*Directions:* Print the following material line for line, with no changes.

-- start --

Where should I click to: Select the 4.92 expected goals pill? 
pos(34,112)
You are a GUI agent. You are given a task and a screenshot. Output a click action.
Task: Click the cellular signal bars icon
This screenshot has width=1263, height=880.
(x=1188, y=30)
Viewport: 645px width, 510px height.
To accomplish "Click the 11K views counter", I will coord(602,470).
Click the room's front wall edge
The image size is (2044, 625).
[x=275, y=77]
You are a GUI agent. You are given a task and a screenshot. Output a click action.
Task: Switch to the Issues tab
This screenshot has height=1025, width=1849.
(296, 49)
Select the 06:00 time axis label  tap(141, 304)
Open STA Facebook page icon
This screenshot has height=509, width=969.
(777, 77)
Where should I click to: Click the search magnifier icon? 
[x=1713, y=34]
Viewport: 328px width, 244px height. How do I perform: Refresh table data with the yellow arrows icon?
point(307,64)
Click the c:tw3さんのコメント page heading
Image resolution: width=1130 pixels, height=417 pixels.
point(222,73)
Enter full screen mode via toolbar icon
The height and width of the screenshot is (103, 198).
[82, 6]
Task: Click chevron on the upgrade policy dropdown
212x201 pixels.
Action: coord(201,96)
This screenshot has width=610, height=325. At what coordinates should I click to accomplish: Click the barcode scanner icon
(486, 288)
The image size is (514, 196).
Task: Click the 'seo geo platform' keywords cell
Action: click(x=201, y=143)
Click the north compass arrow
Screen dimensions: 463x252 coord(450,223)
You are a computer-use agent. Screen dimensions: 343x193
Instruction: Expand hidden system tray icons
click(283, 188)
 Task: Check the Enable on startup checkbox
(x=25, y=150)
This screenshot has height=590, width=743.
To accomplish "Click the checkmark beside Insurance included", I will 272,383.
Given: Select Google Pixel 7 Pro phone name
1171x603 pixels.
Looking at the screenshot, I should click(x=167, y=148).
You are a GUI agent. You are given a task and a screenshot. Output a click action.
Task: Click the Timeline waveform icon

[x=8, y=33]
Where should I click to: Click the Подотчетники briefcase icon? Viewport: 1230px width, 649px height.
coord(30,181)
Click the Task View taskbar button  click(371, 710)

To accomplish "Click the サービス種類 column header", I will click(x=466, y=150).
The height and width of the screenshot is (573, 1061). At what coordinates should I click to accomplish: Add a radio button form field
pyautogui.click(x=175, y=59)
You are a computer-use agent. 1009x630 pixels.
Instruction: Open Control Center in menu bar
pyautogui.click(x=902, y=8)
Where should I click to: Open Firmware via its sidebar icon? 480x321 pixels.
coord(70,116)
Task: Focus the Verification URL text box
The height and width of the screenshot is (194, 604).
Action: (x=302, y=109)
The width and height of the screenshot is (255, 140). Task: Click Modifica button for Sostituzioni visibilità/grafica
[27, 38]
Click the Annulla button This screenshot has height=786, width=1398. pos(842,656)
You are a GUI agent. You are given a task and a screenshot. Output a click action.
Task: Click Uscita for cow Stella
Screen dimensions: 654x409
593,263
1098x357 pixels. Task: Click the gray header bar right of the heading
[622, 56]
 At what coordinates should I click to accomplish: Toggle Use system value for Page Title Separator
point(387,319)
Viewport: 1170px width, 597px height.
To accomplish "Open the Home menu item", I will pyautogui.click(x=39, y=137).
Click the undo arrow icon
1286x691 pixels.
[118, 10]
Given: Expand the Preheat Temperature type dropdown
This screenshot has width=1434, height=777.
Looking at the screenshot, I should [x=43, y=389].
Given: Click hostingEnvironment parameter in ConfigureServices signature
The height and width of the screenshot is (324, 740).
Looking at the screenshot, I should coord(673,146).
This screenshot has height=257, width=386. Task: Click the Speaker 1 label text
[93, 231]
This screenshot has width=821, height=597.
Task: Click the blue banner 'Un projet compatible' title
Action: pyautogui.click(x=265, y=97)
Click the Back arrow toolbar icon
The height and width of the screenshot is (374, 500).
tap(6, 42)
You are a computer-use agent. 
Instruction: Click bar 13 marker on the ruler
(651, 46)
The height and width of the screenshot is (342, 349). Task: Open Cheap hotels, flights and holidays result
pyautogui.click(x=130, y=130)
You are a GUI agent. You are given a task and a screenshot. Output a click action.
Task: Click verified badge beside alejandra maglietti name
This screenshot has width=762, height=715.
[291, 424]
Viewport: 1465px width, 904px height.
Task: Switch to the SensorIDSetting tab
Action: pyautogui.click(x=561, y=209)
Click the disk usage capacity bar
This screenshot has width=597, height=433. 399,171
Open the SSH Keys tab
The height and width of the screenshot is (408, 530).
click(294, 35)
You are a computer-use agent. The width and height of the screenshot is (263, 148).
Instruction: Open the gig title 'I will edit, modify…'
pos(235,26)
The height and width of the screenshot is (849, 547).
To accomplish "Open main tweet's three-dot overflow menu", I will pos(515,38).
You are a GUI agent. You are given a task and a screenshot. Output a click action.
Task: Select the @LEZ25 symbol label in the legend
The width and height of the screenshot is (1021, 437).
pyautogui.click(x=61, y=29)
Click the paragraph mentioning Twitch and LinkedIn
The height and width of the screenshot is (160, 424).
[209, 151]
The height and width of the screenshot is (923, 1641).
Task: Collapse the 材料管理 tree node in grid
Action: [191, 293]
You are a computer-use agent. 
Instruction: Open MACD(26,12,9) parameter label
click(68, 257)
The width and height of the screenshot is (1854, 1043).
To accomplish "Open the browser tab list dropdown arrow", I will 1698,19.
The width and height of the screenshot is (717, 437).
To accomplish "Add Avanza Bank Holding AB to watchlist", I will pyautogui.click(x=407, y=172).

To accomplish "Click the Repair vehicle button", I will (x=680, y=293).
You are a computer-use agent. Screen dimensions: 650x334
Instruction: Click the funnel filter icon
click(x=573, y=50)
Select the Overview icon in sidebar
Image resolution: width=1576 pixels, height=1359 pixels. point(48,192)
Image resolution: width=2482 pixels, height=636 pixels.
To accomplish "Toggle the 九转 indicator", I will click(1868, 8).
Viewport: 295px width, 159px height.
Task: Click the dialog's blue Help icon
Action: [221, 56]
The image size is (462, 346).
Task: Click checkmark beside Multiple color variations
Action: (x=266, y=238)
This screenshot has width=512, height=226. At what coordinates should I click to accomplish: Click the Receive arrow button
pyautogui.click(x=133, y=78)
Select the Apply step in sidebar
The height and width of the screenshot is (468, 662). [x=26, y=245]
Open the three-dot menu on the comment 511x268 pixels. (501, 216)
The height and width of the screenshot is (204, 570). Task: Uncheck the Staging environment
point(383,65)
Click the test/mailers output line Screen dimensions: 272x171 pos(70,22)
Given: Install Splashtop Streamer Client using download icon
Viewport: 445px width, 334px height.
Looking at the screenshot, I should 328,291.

-- end --

*Task output:*
Where should I click to: Select the 4.92 expected goals pill? 
pos(34,112)
You are a GUI agent. You are given a task and a screenshot. Output a click action.
Task: Click the cellular signal bars icon
This screenshot has width=1263, height=880.
(x=1188, y=30)
Viewport: 645px width, 510px height.
To accomplish "Click the 11K views counter", I will coord(602,470).
Click the room's front wall edge
The image size is (2044, 625).
[x=275, y=77]
You are a GUI agent. You are given a task and a screenshot. Output a click action.
Task: Switch to the Issues tab
This screenshot has height=1025, width=1849.
(296, 49)
Select the 06:00 time axis label  tap(141, 304)
Open STA Facebook page icon
This screenshot has height=509, width=969.
(777, 77)
Where should I click to: Click the search magnifier icon? 
[x=1713, y=34]
Viewport: 328px width, 244px height. How do I perform: Refresh table data with the yellow arrows icon?
point(307,64)
Click the c:tw3さんのコメント page heading
Image resolution: width=1130 pixels, height=417 pixels.
point(222,73)
Enter full screen mode via toolbar icon
The height and width of the screenshot is (103, 198).
[82, 6]
Task: Click chevron on the upgrade policy dropdown
212x201 pixels.
Action: coord(201,96)
This screenshot has width=610, height=325. At what coordinates should I click to accomplish: Click the barcode scanner icon
(486, 288)
The image size is (514, 196).
Task: Click the 'seo geo platform' keywords cell
Action: click(x=201, y=143)
Click the north compass arrow
Screen dimensions: 463x252 coord(450,223)
You are a computer-use agent. Screen dimensions: 343x193
Instruction: Expand hidden system tray icons
click(283, 188)
 Task: Check the Enable on startup checkbox
(x=25, y=150)
This screenshot has height=590, width=743.
To accomplish "Click the checkmark beside Insurance included", I will 272,383.
Given: Select Google Pixel 7 Pro phone name
1171x603 pixels.
Looking at the screenshot, I should click(x=167, y=148).
You are a GUI agent. You are given a task and a screenshot. Output a click action.
Task: Click the Timeline waveform icon

[x=8, y=33]
Where should I click to: Click the Подотчетники briefcase icon? Viewport: 1230px width, 649px height.
coord(30,181)
Click the Task View taskbar button  click(371, 710)

To accomplish "Click the サービス種類 column header", I will click(x=466, y=150).
The height and width of the screenshot is (573, 1061). At what coordinates should I click to accomplish: Add a radio button form field
pyautogui.click(x=175, y=59)
You are a computer-use agent. 1009x630 pixels.
Instruction: Open Control Center in menu bar
pyautogui.click(x=902, y=8)
Where should I click to: Open Firmware via its sidebar icon? 480x321 pixels.
coord(70,116)
Task: Focus the Verification URL text box
The height and width of the screenshot is (194, 604).
Action: (x=302, y=109)
The width and height of the screenshot is (255, 140). Task: Click Modifica button for Sostituzioni visibilità/grafica
[27, 38]
Click the Annulla button This screenshot has height=786, width=1398. pos(842,656)
You are a GUI agent. You are given a task and a screenshot. Output a click action.
Task: Click Uscita for cow Stella
Screen dimensions: 654x409
593,263
1098x357 pixels. Task: Click the gray header bar right of the heading
[622, 56]
 At what coordinates should I click to accomplish: Toggle Use system value for Page Title Separator
point(387,319)
Viewport: 1170px width, 597px height.
To accomplish "Open the Home menu item", I will pyautogui.click(x=39, y=137).
Click the undo arrow icon
1286x691 pixels.
[118, 10]
Given: Expand the Preheat Temperature type dropdown
This screenshot has width=1434, height=777.
Looking at the screenshot, I should [x=43, y=389].
Given: Click hostingEnvironment parameter in ConfigureServices signature
The height and width of the screenshot is (324, 740).
Looking at the screenshot, I should coord(673,146).
This screenshot has height=257, width=386. Task: Click the Speaker 1 label text
[93, 231]
This screenshot has width=821, height=597.
Task: Click the blue banner 'Un projet compatible' title
Action: pyautogui.click(x=265, y=97)
Click the Back arrow toolbar icon
The height and width of the screenshot is (374, 500).
tap(6, 42)
You are a computer-use agent. 
Instruction: Click bar 13 marker on the ruler
(651, 46)
The height and width of the screenshot is (342, 349). Task: Open Cheap hotels, flights and holidays result
pyautogui.click(x=130, y=130)
You are a GUI agent. You are given a task and a screenshot. Output a click action.
Task: Click verified badge beside alejandra maglietti name
This screenshot has width=762, height=715.
[291, 424]
Viewport: 1465px width, 904px height.
Task: Switch to the SensorIDSetting tab
Action: pyautogui.click(x=561, y=209)
Click the disk usage capacity bar
This screenshot has width=597, height=433. 399,171
Open the SSH Keys tab
The height and width of the screenshot is (408, 530).
click(294, 35)
You are a computer-use agent. The width and height of the screenshot is (263, 148).
Instruction: Open the gig title 'I will edit, modify…'
pos(235,26)
The height and width of the screenshot is (849, 547).
To accomplish "Open main tweet's three-dot overflow menu", I will pos(515,38).
You are a GUI agent. You are given a task and a screenshot. Output a click action.
Task: Select the @LEZ25 symbol label in the legend
The width and height of the screenshot is (1021, 437).
pyautogui.click(x=61, y=29)
Click the paragraph mentioning Twitch and LinkedIn
The height and width of the screenshot is (160, 424).
[209, 151]
The height and width of the screenshot is (923, 1641).
Task: Collapse the 材料管理 tree node in grid
Action: [191, 293]
You are a computer-use agent. 
Instruction: Open MACD(26,12,9) parameter label
click(68, 257)
The width and height of the screenshot is (1854, 1043).
To accomplish "Open the browser tab list dropdown arrow", I will 1698,19.
The width and height of the screenshot is (717, 437).
To accomplish "Add Avanza Bank Holding AB to watchlist", I will pyautogui.click(x=407, y=172).

To accomplish "Click the Repair vehicle button", I will (x=680, y=293).
You are a computer-use agent. Screen dimensions: 650x334
Instruction: Click the funnel filter icon
click(x=573, y=50)
Select the Overview icon in sidebar
Image resolution: width=1576 pixels, height=1359 pixels. point(48,192)
Image resolution: width=2482 pixels, height=636 pixels.
To accomplish "Toggle the 九转 indicator", I will click(1868, 8).
Viewport: 295px width, 159px height.
Task: Click the dialog's blue Help icon
Action: [221, 56]
The image size is (462, 346).
Task: Click checkmark beside Multiple color variations
Action: (x=266, y=238)
This screenshot has width=512, height=226. At what coordinates should I click to accomplish: Click the Receive arrow button
pyautogui.click(x=133, y=78)
Select the Apply step in sidebar
The height and width of the screenshot is (468, 662). [x=26, y=245]
Open the three-dot menu on the comment 511x268 pixels. (501, 216)
The height and width of the screenshot is (204, 570). Task: Uncheck the Staging environment
point(383,65)
Click the test/mailers output line Screen dimensions: 272x171 pos(70,22)
Given: Install Splashtop Streamer Client using download icon
Viewport: 445px width, 334px height.
Looking at the screenshot, I should 328,291.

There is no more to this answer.